As further proof that I see movies for unorthodox reasons, I didn't see this movie for Steve Martin, Bonnie Hunt, Hilary Duff, or the presumed warmth of family values. It was that irrepressible little dancing machine, Alyson Stoner that sold this movie for me, and I didn't even know her name until I saw a poster for the 2003 remake. I was hoping that she wasn't going to be the only reason to see the movie, though, and I think I might have just lucked out on that agenda.
Tom & Kate Baker(Steve Martin & Bonnie Hunt) want one last chance to be the big family that they are, before they all go onto their own lives, so they invite everyone to an old cabin on a lake. Charlie(Tom Welling) now works in a garage, hoping to open one of his own, and despite his lack of interest in being part of the Baker Dozen, he jumps at the chance to go to the lake. Hilary Duff has lost a considerable amount of weight.
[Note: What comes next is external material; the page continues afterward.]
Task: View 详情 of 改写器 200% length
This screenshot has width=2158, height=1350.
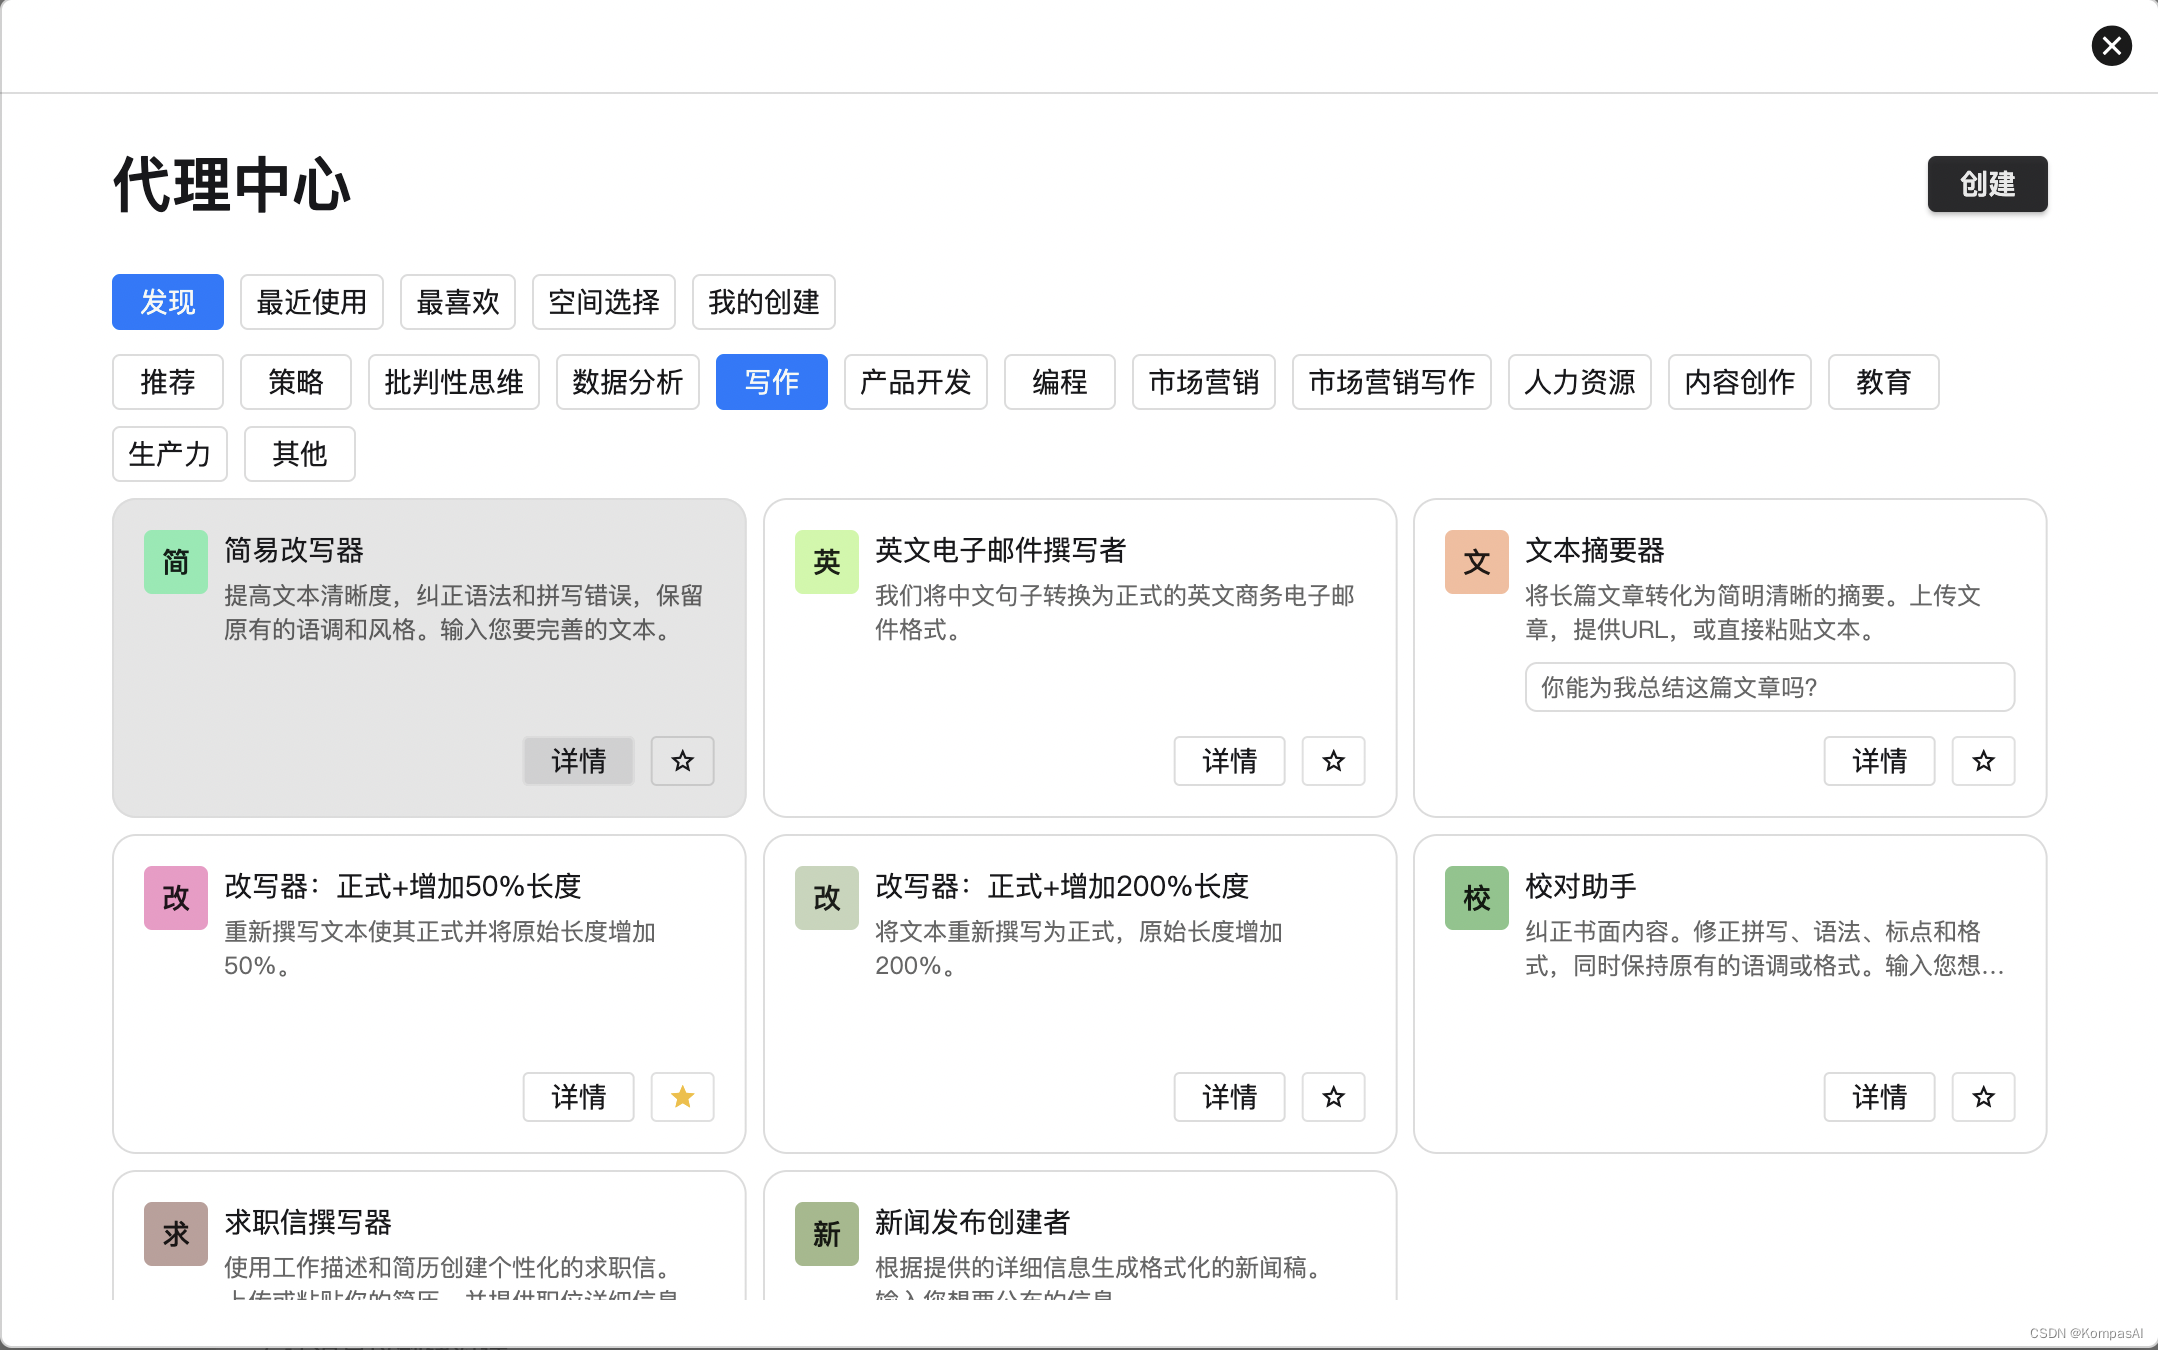Action: pyautogui.click(x=1229, y=1097)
Still, she resumes her role as family fashion-plate Lorraine Baker, who has just graduated from high school, and is on her way to New York for a job as an assistant for a fashion magazine. Having dumped her boyfriend from the first movie, Nora(Piper Pearbo) is married to Bud McNulty(MEAN GIRLS' Jonathan Bennett), and is very pregnant. Despite this, she still wants this last trip to the lake. Most of the other kids seem to serve as little more than human wallpaper, although FedEx(Forrest Landis)inadvertently causes a ruckus with some fireworks.
Along the way, they meet Jimmy Murtaugh(Eugene Levy) an old fair-weather friend of Tom's who has his own big family has bought most of the lake-front, has a bigger house, better toys, and is turning it into a huge upscale resort similar to The Poconos. He also prides himself on being a strict disciplinarian, and having been married to at least three other women before his current wife(Carmen Electra), and frequently rubs his lifestyle and wealth in Tom's face. Now the family fun is over, and both are determined to defeat each other's families in a lakefront competition.
Both Charlie(Welling) and Sarah(Stoner) fall in love with members of the opposite sex from the Murtaugh family, specifically Anne(Jamie King) and Elliot (Taylor Lautner). This only complicates the rivalry even further, although the movie saves itself by not trying to imitate "Romeo and Juliet." Stoner didn't disappoint me too much in this case, as she tries to hide her burgeoning girlish nature from those who know her as the havoc-wreaking tomboy she is. A lot has been made of this subplot as well as the scene where Sarah is caught trying to steal make-up and later agrees to let Lorraine perform a makeover on her for her first date. "Does it have to be pink," she asks. Well if it's a darker color, it wouldn't make you attractive to the boy, but perhaps that's just me. In any case, she doesn't really look that much different afterwards, and although both fathers screw up their date, like I suggested it's not a big tragedy.
For a sequel, it's fine. Not perfect, but fine. People who complain about sequel-mania in modern movies often forget that the original had a sequel too... a somewhat forgotten movie called "Belles On Their Toes(1952)." Having said that, I hope this second movie is the last. Interestingly enough, I also saw the remake of "Yours Mine and Ours" on the same day, but you can probably figure that out by my review of that movie as well.